Golden Wheel Village Sign - Whilton, Northamptonshire
Posted by: SMacB
N 52° 16.646 W 001° 04.139
30U E 631737 N 5793651
A 'Wagon Wheel' incorporated into the village sign for Whilton, Northants.
Waymark Code: WMRZT1
Location: East Midlands, United Kingdom
Date Posted: 08/30/2016
Views: 1
A 'Wagon Wheel' incorporated into the village sign for Whilton, Northants.
"The new Whilton village sign on the Green was erected by the Parish Council on 21st February 2012.
The sign was chosen after asking parishioners for ideas, and this was the choice of the Clements family. The sign reflects aspects of Whilton and its history. The name of the parish comes from Saxon times, and most probably means “settlement on the wheel-shaped hill”. The Anglo-Saxon was translated into Latin in the Domesday Book in 1086 as “Woltone” and this appears at the bottom of the sign, with the modern spelling at the top.
The wheel shape reminds us not only of the derivation of the name, but also that wheels and travel have always been part of this parish’s history.
From Roman times, Watling Street and the road towards Duston were important, later train wheels on the London to Birmingham Railway passed through, joined in modern times by those thundering up and down the motorway. Besides this, Field View, in the village centre, once had a wheelwright’s workshop.
Everyone who looks at the sign may interpret it in their own way. Ken Bowers adapted the original design using the wheel to symbolise Main Street as the hub of the viliage with the six spokes being the side lanes of Whilton, and it has also been suggested that the wheel could represent the bell wheels in the tower, an aspect of Whilton Church.

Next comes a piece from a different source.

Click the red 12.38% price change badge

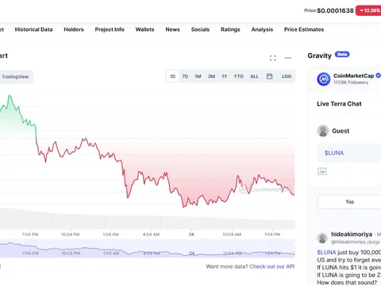point(368,10)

The wheel has been picked out in gold, and the colour blue has been introduced as a reminder that Wadd Close, Second Wadd Close and some of the Roughmoor fields were areas where weed was grown in the 18th century, in order to produce blue dye.
The sign was produced by Haddonstone Ltd of Brixworth. The company offers a range of English hand-crafted stonework, garden furniture and ornaments."